Content starts

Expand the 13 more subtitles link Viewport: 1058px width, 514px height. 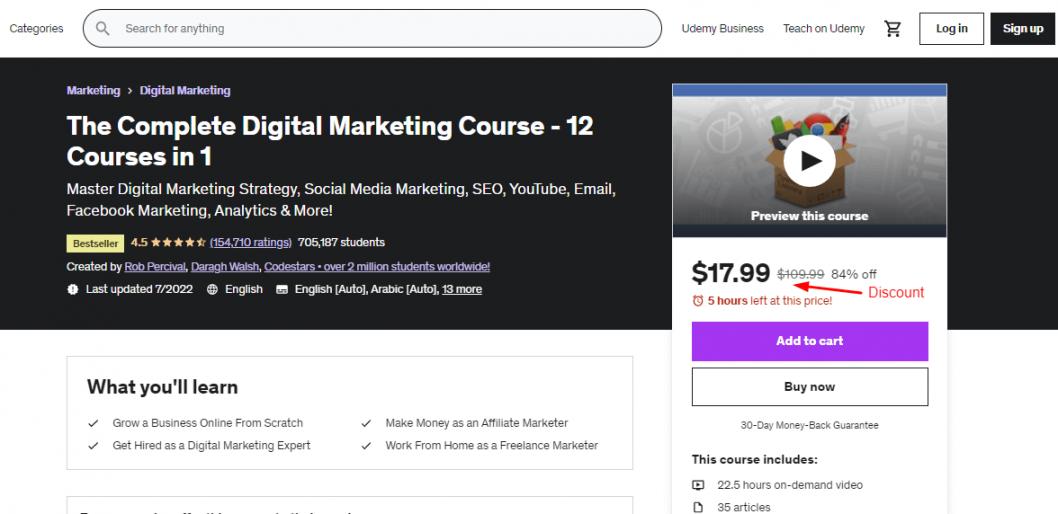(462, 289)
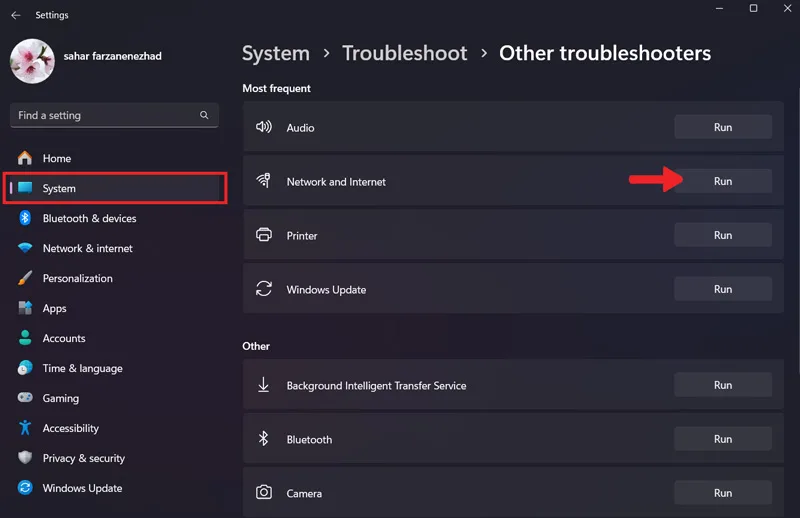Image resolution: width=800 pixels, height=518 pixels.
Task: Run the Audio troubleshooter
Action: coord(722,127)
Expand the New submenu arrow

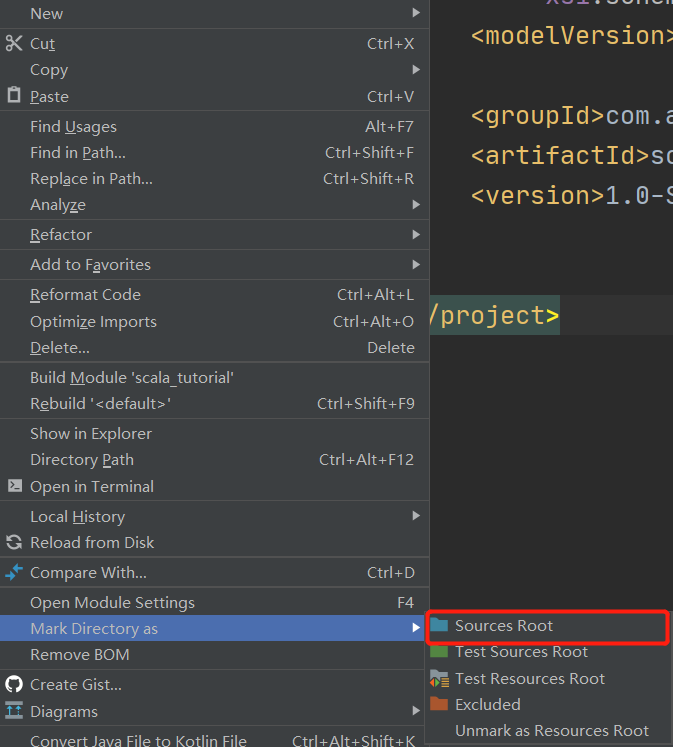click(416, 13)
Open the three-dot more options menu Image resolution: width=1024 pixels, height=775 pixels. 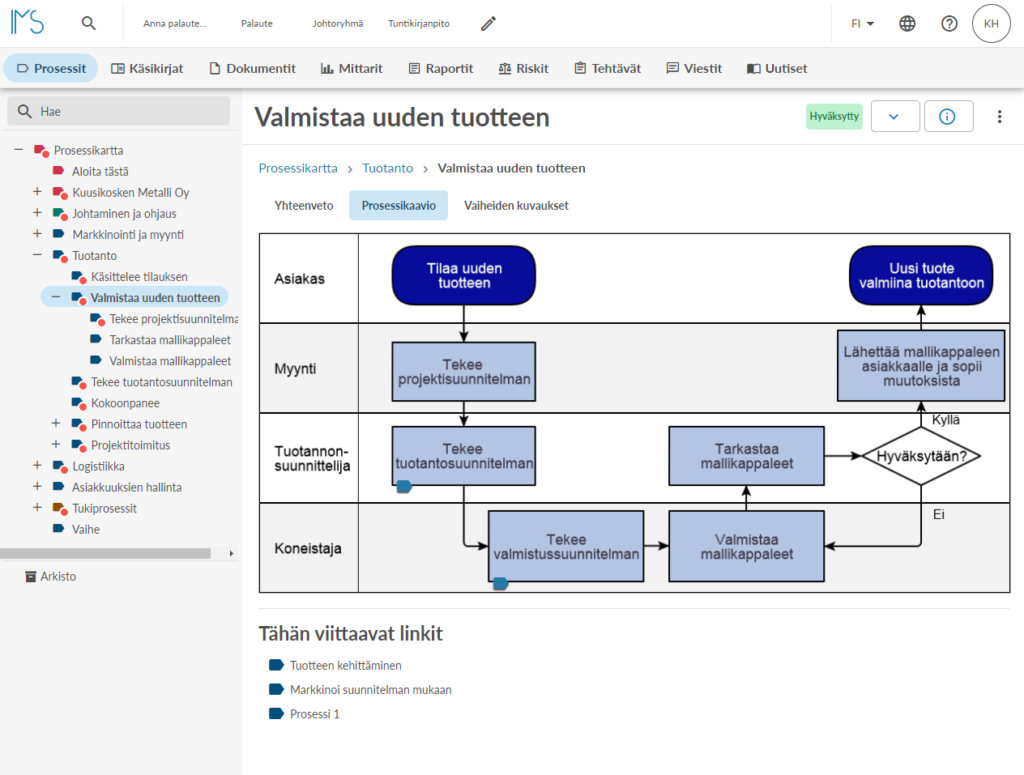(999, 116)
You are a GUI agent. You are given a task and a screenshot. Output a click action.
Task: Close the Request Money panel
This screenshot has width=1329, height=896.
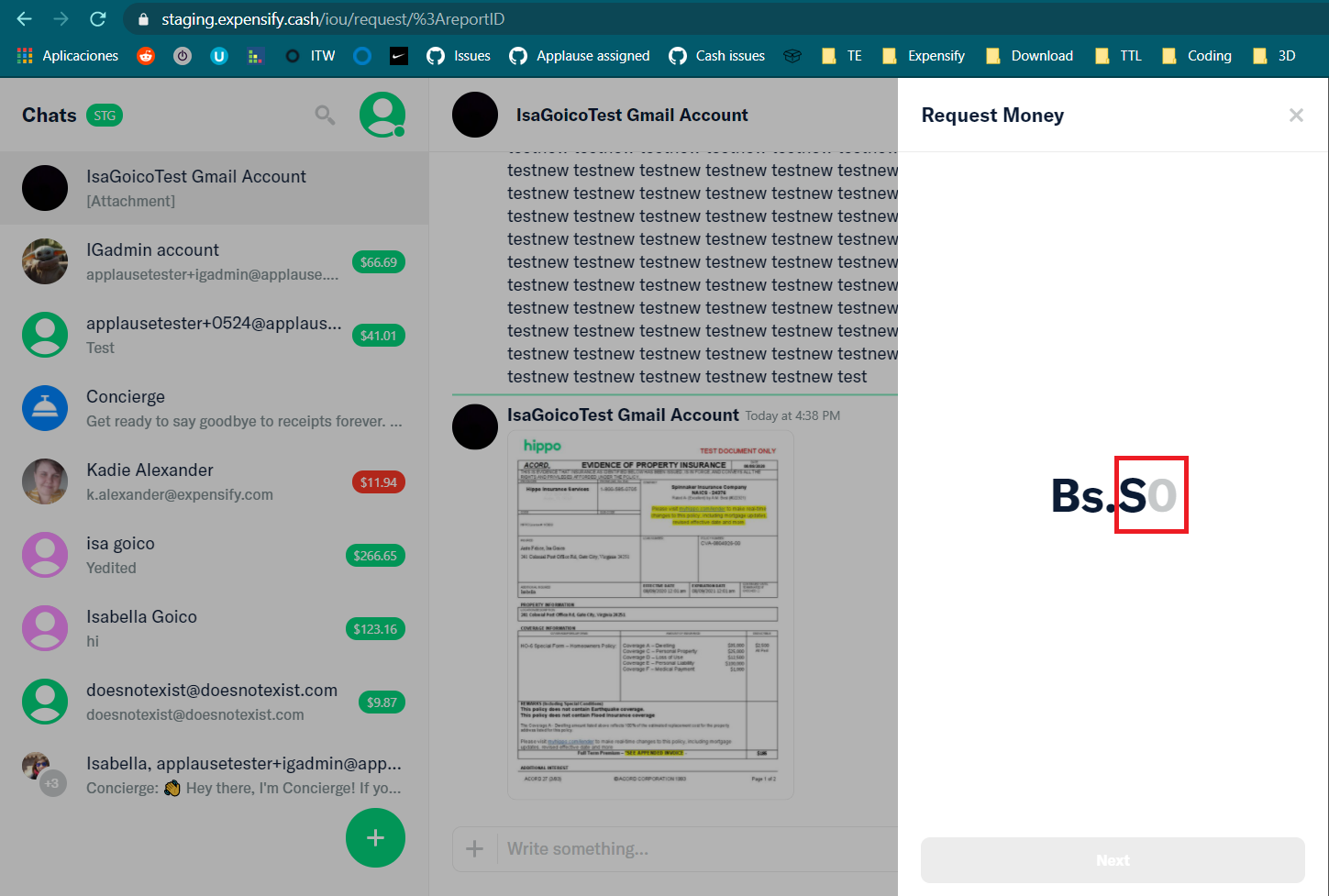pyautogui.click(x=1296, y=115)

Content ends

(Problem details) Your copy should hold exactly the lines from the line containing "Task: Close the Request Money panel" through the last line of the listing above, both included, and no pictures.

(Answer below)
Task: Close the Request Money panel
This screenshot has width=1329, height=896.
pyautogui.click(x=1296, y=115)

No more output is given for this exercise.